Fifty-seven years, four months, and twenty-eight days later (February 26, 2012) Trayvon Martin, a 17-year-old boy only armed with his hoodie, skittles and as ice tea, was shot and murdered. Trayvon’s murder caused the skipping heartbeat of America to question (once again) the worth of black life. It forced our country to look race in the eye and experience the tension of confronting a harsh truth of systemic and institutional racism. Ultimately, Trayvon’s death and the Zimmerman not-guilty verdict created an anger that only comes around once every few generations.

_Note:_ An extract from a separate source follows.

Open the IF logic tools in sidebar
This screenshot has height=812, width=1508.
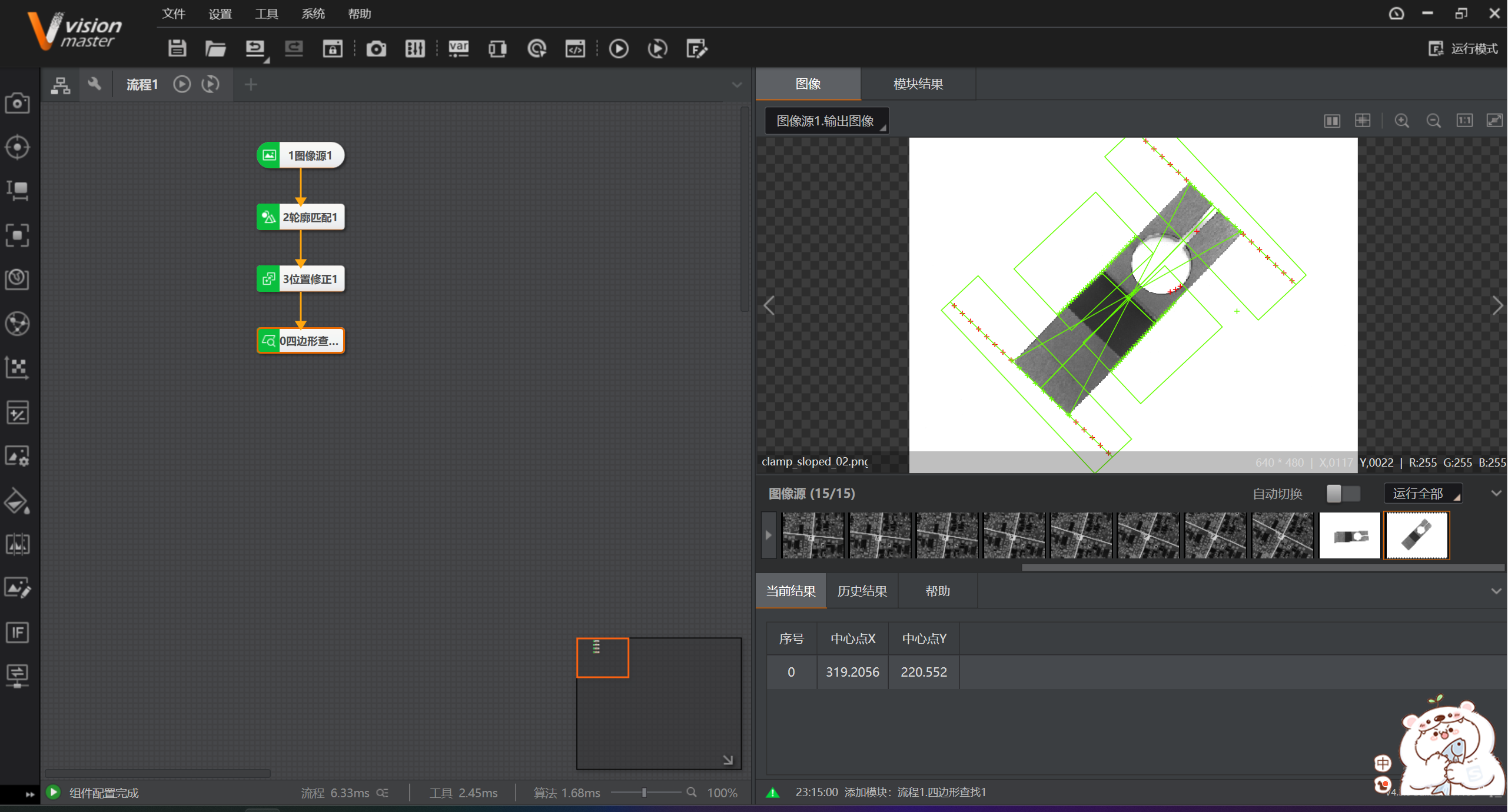18,633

This was an anger that created a contingency of youth that took their frustrations to the streets and began to take action as chants like “Justice for Trayvon” reverberated off capitol building walls in Florida. This anger brought many young people to the March on Washington for the first time not just for Jobs and Freedom, but to express their resentment to a system that criminalizes the lives of poor people of color. A system that stops us, frisks us, murders us, and then declares our victimized remnants as “guilty” of the very same crimes committed against us. We thought coming to the March on Washington would be the start of a movement, only to find a parade of celebratory nostalgia justified with the echoes of a dream that never came into fruition.

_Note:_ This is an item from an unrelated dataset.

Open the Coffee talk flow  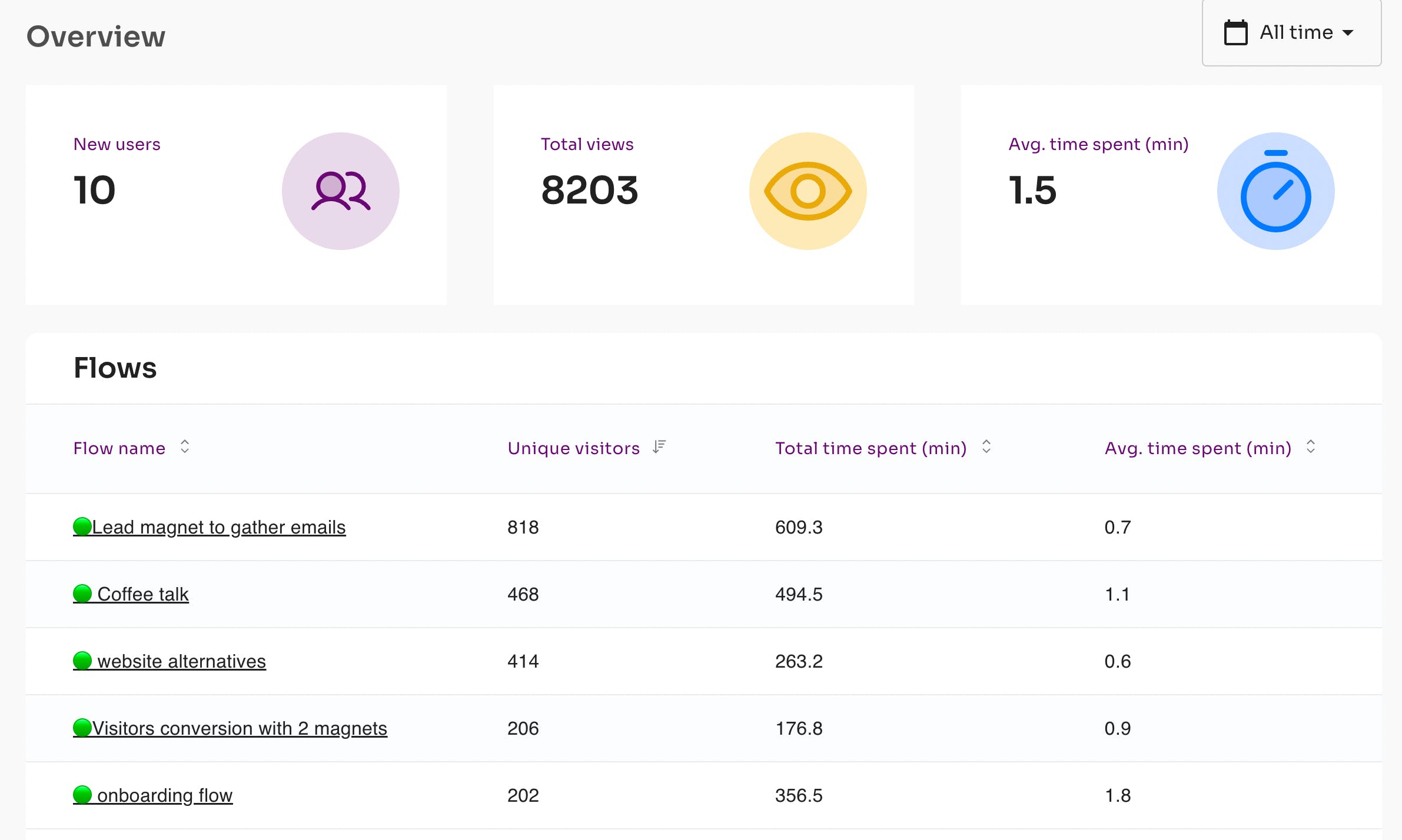142,594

However, as the legacy organizations and political speeches spewed the methodical language of post-racial fallacies, there was a youth “March” happening simultaneously, that you could not watch on CNN or read about in New York Times. This youth “March” was cloaked in good-ole-fashion movement and coalition building. The same coalition building that manufactured the infrastructure for the direct action organizing led by young people throughout the 1960’s. This youth “March” was not just the physical act of literal progression down the pavement of a Washington DC boulevard, but it was the relationships built, the strategies exchanged and the networks solidified. The youth “March” was the millennial generation from all around the country coming together to no longer be unheard, unorganized and unspoken for.
At this youth “March”, the energy was present; the organic revelation of a movement was felt and the staleness of activism from youth in the 21st century was made into a fresh vigor of engagement. It was Dream Defenders and BYP100s chanting in harmony, “I Believe That We Can Win.” This energy spread like euphoric freedom seeing hope and love for the first time. Finally, there is a tangible and radical space where youth can operationalize their anger and turn their pain into organized power that will not stop until young people across this country are no longer criminalized and are allowed to live out their full potential.